Problem Description
Given two 0-indexed arrays, nums1 and nums2, of equal length n, we must construct a new array nums3 such that for each index i (0 ≤ i < n) we can choose either nums1[i] or nums2[i]. Our goal is to maximize the length of the longest contiguous (subarray) non-decreasing segment in nums3.
Key Insights
- At each index i, there are two options; the decision at index i affects whether the non-decreasing condition holds relative to the choice at index i-1.
- We can use dynamic programming where the state is based on the choice at the previous index and updated based on valid transitions.
- Maintain two DP states at each index:
- dp1: the longest non-decreasing subarray ending at i if we choose nums1[i].
- dp2: the longest non-decreasing subarray ending at i if we choose nums2[i].
- Transitions are determined by comparing the current value with the prior value chosen from either nums1 or nums2.
- The answer is the maximum value found over all indices among the two DP states.
Space and Time Complexity
Time Complexity: O(n) – we traverse the arrays once.

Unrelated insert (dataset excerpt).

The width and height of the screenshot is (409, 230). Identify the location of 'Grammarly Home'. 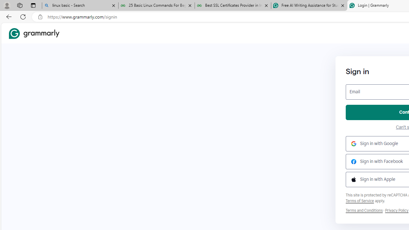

Space Complexity: O(1) – by storing only dp1 and dp2 from previous index, constant space is used.
Solution
The approach is to iterate through the indices of the arrays, maintaining two variables (dp1 and dp2) representing the length of the longest non-decreasing subarray ending at the current index if we take the value from nums1 or nums2 respectively. For each index, we check the valid transitions:
- If choosing nums1[i] and if nums1[i] is at least as large as the previous value from either nums1 (if that state was chosen) or nums2, then extend the corresponding dp value.
- Similarly for choosing nums2[i]. At each step, update a global maximum with the maximum of dp1 and dp2 for that index. This ensures we capture the maximum possible length overall.